Monsieur [R] [O] et Madame [S] [E] épouse [O] (ci-après désignés les époux [O]) sont propriétaires de la parcelle cadastrée section [Cadastre 6], sise à [Adresse 11].
Madame [T] bénéficie d’une servitude de passage sur un chemin appartenant aux époux [O] pour accéder à sa propriété.
Monsieur [T], décédé en septembre 2022 et son épouse avaient fait installer un portail motorisé à l’entrée de ce chemin.

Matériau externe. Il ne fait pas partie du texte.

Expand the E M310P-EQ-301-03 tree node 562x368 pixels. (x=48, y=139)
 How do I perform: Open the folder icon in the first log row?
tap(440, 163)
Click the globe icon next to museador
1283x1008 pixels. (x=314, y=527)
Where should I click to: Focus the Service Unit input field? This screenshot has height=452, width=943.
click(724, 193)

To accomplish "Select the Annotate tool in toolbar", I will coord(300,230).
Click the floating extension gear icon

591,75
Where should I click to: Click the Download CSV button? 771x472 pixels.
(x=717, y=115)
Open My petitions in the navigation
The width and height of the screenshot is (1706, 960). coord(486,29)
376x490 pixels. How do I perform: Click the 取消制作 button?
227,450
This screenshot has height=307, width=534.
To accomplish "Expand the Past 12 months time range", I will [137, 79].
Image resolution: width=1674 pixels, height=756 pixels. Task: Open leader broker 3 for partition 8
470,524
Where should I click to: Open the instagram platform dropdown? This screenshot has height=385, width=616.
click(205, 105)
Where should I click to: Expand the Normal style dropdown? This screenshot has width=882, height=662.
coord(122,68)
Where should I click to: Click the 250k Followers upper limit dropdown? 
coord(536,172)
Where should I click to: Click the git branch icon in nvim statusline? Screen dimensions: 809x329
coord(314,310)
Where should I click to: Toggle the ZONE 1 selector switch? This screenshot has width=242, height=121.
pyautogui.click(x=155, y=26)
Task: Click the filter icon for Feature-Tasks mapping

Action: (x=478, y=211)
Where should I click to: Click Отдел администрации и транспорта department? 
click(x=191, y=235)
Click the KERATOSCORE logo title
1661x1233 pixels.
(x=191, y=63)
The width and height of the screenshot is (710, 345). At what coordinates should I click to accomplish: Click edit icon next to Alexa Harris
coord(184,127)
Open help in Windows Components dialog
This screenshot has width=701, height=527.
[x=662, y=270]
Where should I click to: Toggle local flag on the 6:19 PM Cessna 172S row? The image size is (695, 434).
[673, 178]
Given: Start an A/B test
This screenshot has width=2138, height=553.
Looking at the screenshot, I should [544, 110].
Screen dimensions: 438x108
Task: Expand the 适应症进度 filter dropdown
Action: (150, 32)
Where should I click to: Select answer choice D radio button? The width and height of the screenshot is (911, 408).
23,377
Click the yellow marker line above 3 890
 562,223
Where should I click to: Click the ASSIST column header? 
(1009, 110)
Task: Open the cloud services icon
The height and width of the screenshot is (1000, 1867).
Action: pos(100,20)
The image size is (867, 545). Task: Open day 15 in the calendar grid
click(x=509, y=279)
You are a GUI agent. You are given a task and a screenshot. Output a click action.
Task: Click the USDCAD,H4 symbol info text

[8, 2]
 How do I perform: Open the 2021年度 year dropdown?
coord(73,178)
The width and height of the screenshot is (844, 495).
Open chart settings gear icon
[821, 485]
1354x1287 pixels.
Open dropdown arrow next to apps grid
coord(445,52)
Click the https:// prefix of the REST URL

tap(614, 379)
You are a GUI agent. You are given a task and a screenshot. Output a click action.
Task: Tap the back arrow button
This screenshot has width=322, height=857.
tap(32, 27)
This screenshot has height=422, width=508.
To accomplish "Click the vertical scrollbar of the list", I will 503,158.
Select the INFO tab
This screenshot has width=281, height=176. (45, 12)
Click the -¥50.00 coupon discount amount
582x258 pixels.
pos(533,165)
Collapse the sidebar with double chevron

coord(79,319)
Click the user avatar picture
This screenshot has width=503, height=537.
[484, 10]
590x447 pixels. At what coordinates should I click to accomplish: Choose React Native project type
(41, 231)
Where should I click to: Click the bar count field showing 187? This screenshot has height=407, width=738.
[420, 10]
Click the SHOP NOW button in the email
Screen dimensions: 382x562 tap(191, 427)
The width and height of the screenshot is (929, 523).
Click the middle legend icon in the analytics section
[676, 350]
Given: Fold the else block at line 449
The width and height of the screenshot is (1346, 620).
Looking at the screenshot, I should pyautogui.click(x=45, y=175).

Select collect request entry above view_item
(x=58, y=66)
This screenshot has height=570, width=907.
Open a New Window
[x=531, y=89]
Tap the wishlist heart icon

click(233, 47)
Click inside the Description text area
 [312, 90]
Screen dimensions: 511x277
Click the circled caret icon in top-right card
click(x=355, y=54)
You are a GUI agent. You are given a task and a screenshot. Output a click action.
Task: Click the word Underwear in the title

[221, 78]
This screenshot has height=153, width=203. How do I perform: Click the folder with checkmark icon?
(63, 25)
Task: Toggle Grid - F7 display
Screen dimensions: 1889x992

Les époux [O], se plaignant d’avoir attendu plus d’un an avant d’obtenir le double de la télécommande du portail, puis de l’accès entravé par Madame [T] à leur chemin (coupure de l’électricité du portail, ajout de chaînes pour en empêcher l’ouverture), ont fait déposer ledit portail et en ont installé un autre, pourvu d’un simple cadenas.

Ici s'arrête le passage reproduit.